Sunlight reached Martha through the backs of her eyelids.
She heard the familiar clatter of the seabirds, the lapping of water. She blinked her eyes, expecting to see the ocean of grass, the tidal creeks, but instead, there was only white. A thick nimbus of fog, silent and enveloping. She was a broken piece of driftwood, something washed up on the shore.
She was lying on her side, cheek pressed against a damp log, numb. The gray mud, potholed and oozing, stretched away along her line of sight until it disappeared into the mist. And pressing into it, just a few feet away, was something that didn’t belong, something that hadn’t been there the night before—a pair of black rubber boots.
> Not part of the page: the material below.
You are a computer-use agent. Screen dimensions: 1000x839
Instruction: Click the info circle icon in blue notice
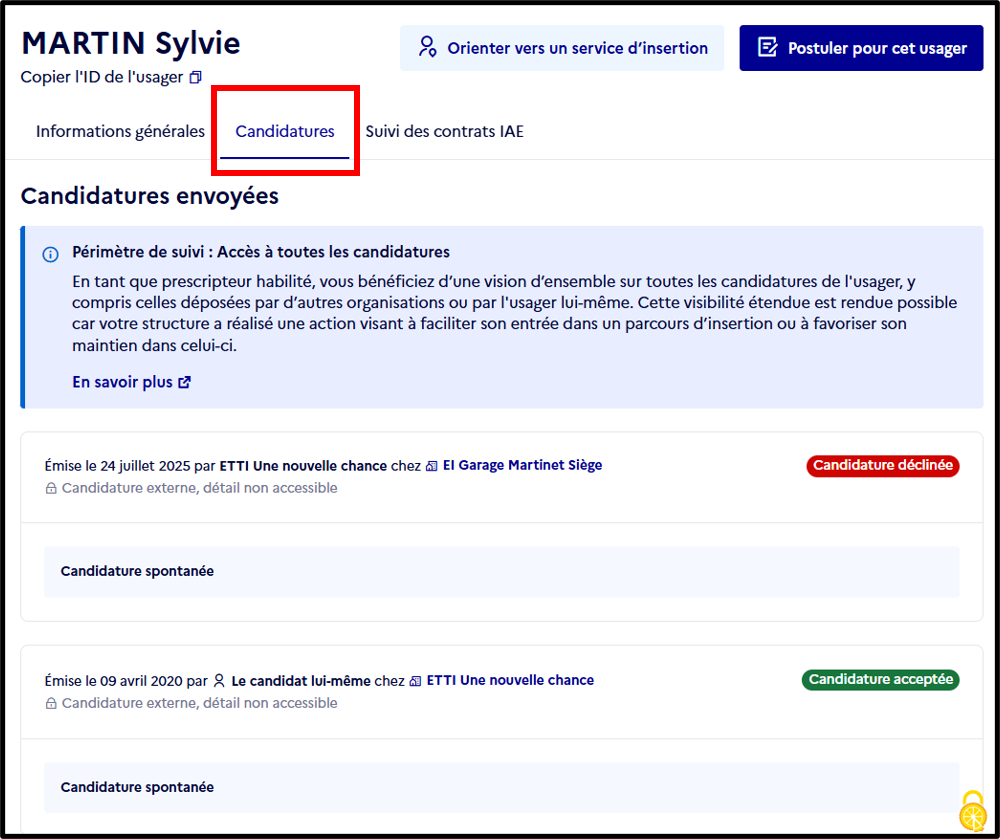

The boots were wide and featureless, bent at the flex point, and beaded with water drops. Above them, a dark, hunched shape, lost in the fog. She wanted to be invisible, unnoticed by this thing, so she didn’t move. She didn’t turn her head to find out who, or what, might be attached to the boots.
“Hallo. Hallo?” A male voice, thick and spongy. Martha didn’t move.
Don’t answer, Lenny hissed at her, disembodied now. Don’t say anything.
“Hallo, can you hear me speakin’ over there?”
If you speak, they’ll know, Lenny said.
Martha saw the boots straighten out, then step closer, tentative, smacking in the sticky mud.
“I saw your eyes just open up, but can you hear my voice? My gosh, you look like you was washed up here by the tide. Maybe one of them manatees. What are you?”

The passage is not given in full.